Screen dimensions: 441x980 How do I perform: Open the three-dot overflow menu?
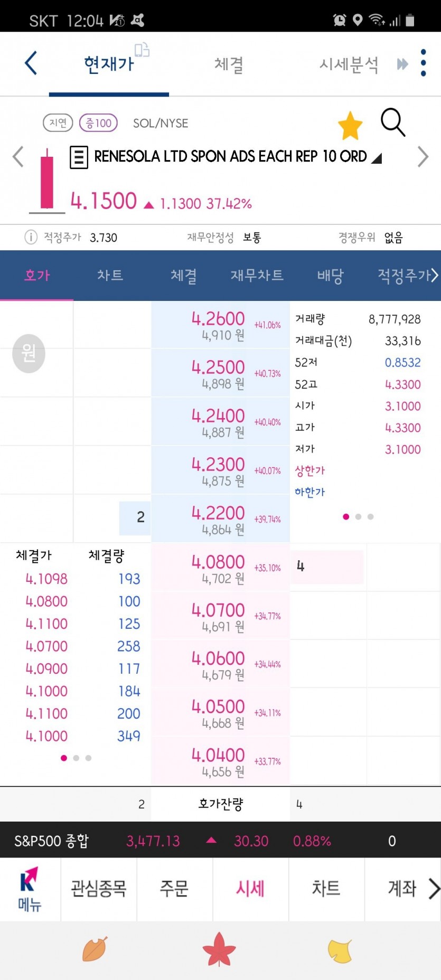coord(423,63)
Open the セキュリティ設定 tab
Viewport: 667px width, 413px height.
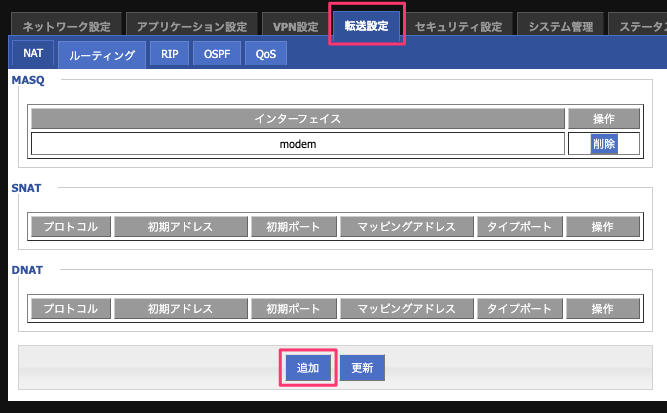pos(459,25)
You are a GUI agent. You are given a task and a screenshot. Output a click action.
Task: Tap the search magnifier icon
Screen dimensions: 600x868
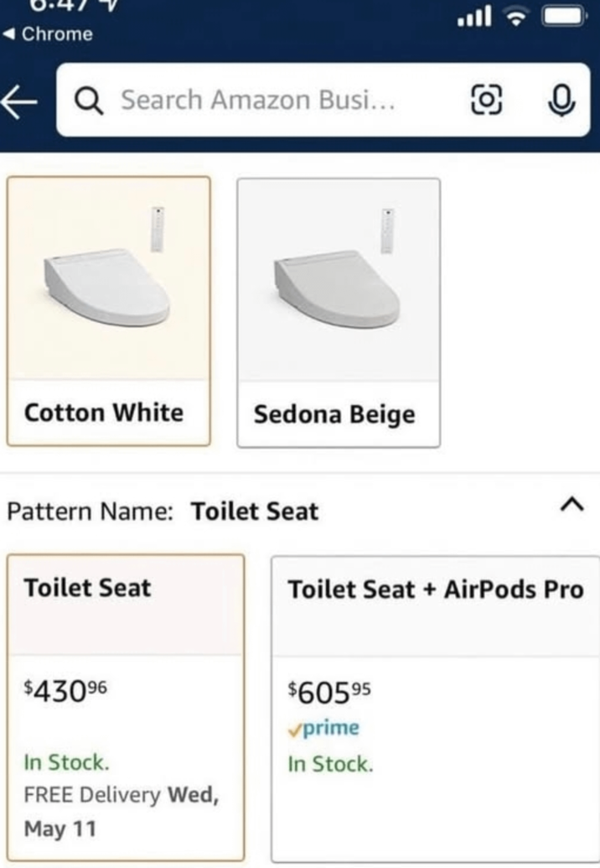click(88, 101)
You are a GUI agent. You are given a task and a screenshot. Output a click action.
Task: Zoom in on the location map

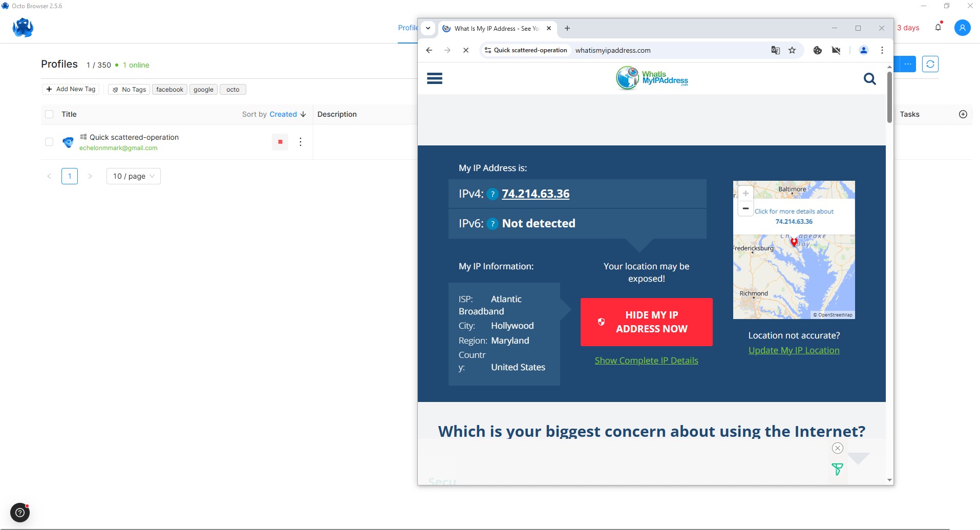(745, 194)
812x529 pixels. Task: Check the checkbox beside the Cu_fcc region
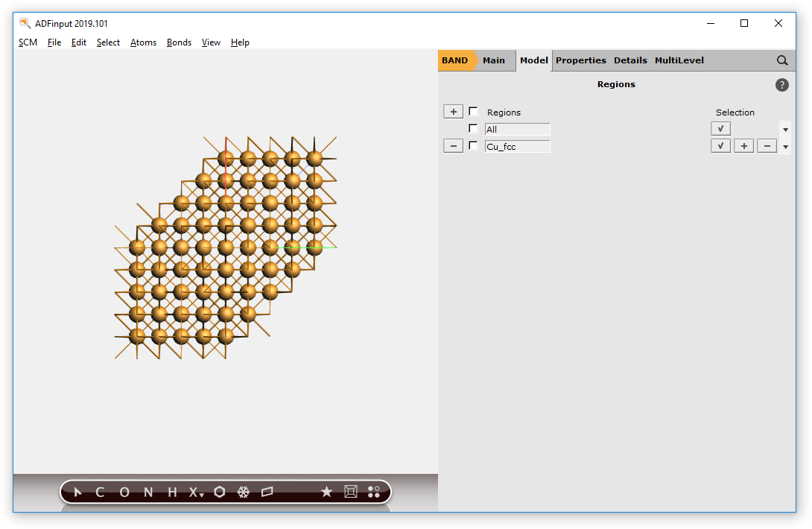pyautogui.click(x=473, y=146)
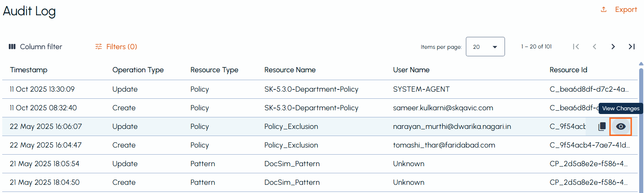Open Filters (0) panel

click(x=122, y=47)
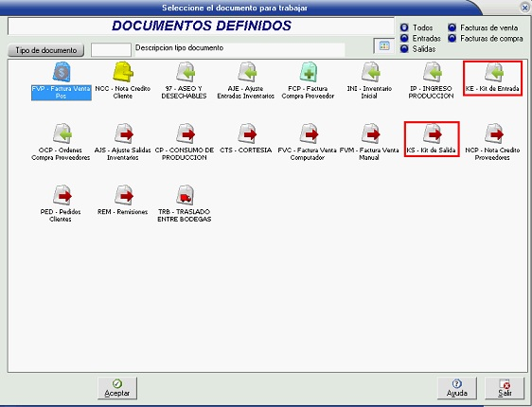This screenshot has width=532, height=407.
Task: Enable the Facturas de compra filter
Action: tap(452, 38)
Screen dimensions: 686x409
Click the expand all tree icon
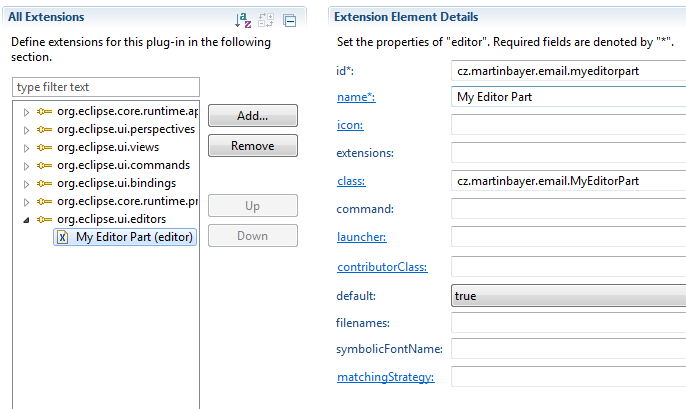click(x=266, y=20)
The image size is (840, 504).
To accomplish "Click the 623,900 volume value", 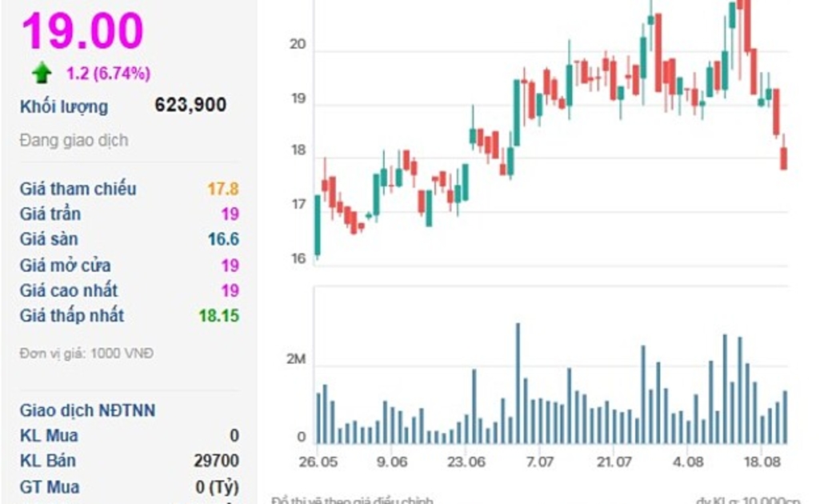I will pyautogui.click(x=190, y=105).
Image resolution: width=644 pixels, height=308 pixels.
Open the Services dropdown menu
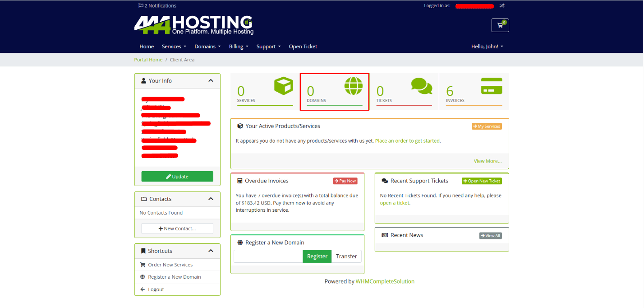[x=174, y=47]
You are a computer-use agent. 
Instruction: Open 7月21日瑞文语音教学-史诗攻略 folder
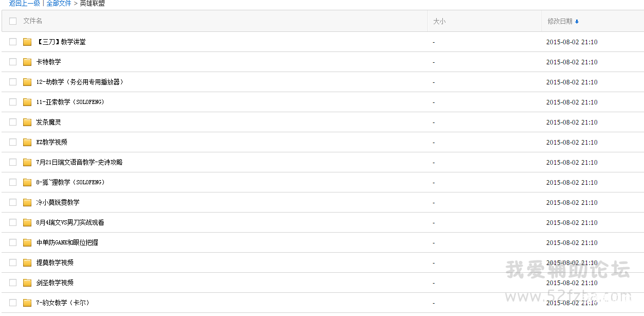pos(79,162)
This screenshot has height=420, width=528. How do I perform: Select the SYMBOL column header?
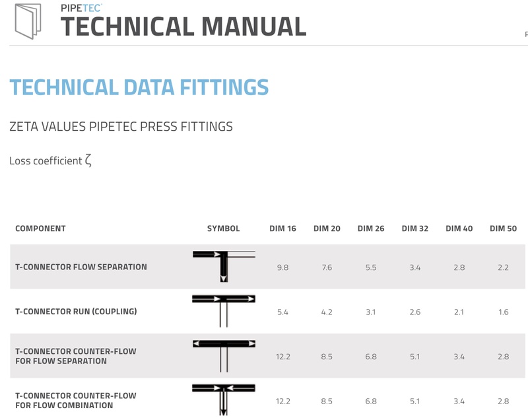click(224, 228)
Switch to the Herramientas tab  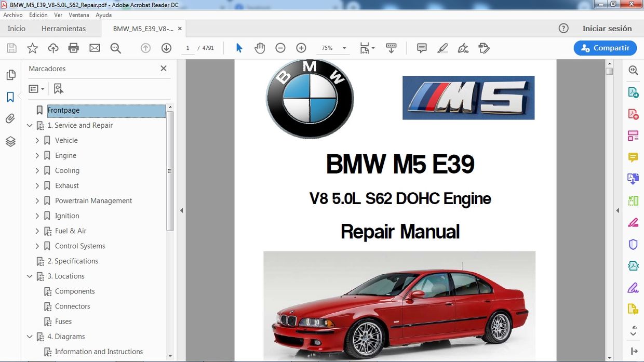point(64,29)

> WORK ORDER: Set down exactly and only the lines from the start of the entries above through the line containing "The image size is (840, 504).", both ends included, omitting the pictures.

> RESULT OF THE TASK:
Screen dimensions: 441x980 How do I perform: Open the three-dot overflow menu?
coord(423,63)
Open the セキュリティ設定 tab
Viewport: 667px width, 413px height.
pos(459,25)
You are a GUI agent. You are given a task and a screenshot. Output a click action.
Task: Tap the search magnifier icon
Screen dimensions: 600x868
click(88, 101)
You are a GUI agent. You are given a task and a screenshot. Output a click action.
Task: Zoom in on the location map

(745, 194)
812x529 pixels. Task: Check the checkbox beside the Cu_fcc region
pyautogui.click(x=473, y=146)
Open Filters (0) panel

click(x=122, y=47)
This screenshot has width=532, height=407.
Task: Enable the Facturas de compra filter
Action: tap(452, 38)
Screen dimensions: 686x409
Click the expand all tree icon
click(x=266, y=20)
The image size is (840, 504).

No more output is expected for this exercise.